Mientras Maru y Moro correteaban de un lado a otro, Watanuki-san y yo estábamos en el cuarto donde él solía pasar todo el tiempo cuando concedía deseos largos, su estudio privado. Un gran sillón de color rojo adornaba el centro de la habitación de paredes color amarillo oscuro. El chico con gafas estaba al otro lado, arreglando varios objetos sobre la mesa, mientras yo miraba desde la entrada. Estaba esperando a Maru y Moro para que me entregaran un lazo.

—¡Listo, ya está! Sólo hace falta amarrar la puerta para que nadie entre mientras estemos en el Mundo de Sueño.

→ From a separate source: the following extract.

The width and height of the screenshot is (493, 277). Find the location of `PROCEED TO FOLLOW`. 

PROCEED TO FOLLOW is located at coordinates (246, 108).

—Oye, ¿Estás seguro de que es buena idea entrar al mundo de los sueños? Me refiero a que si no iré a causar problemas. Además, yo no sé cómo viajar por dimensiones.

—No te preocupes, no creo que ocasiones algún problema en el Mundo de los Sueños. Y, sobre viajar por dimensiones, tengo la solución al problema.

—Dime que no debo pagar un precio por acompañarte —comenté casi abatida. Estaba pagando suficiente con ayudar a este sujeto con cada locura nueva que se le ocurría. Él negó con su cabeza, mirándome divertido.

—El precio ya está siendo pagado —respondió él con su mirada aún fija en mí—. Ahora, mencionaste algo que es importante. Aunque aún no sabemos si tienes el poder de cruzar dimensiones, yo sí puedo. Es por eso que irás conmigo. Para no perderte de vista dado a que sueles ser bastante torpe…

—¡No seas maleducado! —exclamé molesta.

—… como decía, dado a que eres torpe, he encontrado un método para que no sea difícil localizarte.

—¿Cómo que un método?

—Con esto —dijo, mostrándome una venda. Fruncí el ceño, un tanto confundida, intentando encontrar la trampa en el asunto. Sin preguntar, él de repente tomó mi mano. Las mejillas comenzaron a arderme, me sentía extrañamente apenada por sentir el calor de la mano de él. Watanuki sin embargo no se percató, estaba ocupado amarrando la venda alrededor de mi muñeca izquierda hasta terminar por mis nudillos—. De esta forma, si huyes, te metes en líos y no sabes cómo salir o te pierdes, sabré encontrarte.

—¡Oye!

—Yo tengo el otro extremo. Si estamos demasiado alejados, entonces el hechizo que he puesto sobre la venda se activará. Los extremos siempre se buscarán hasta encontrarse, puesto que para ello han sido creados.

—¿Y qué tal si me meto en un problema y estamos lejos? —pregunté preocupada. El chico de las gafas simplemente se echó a reír.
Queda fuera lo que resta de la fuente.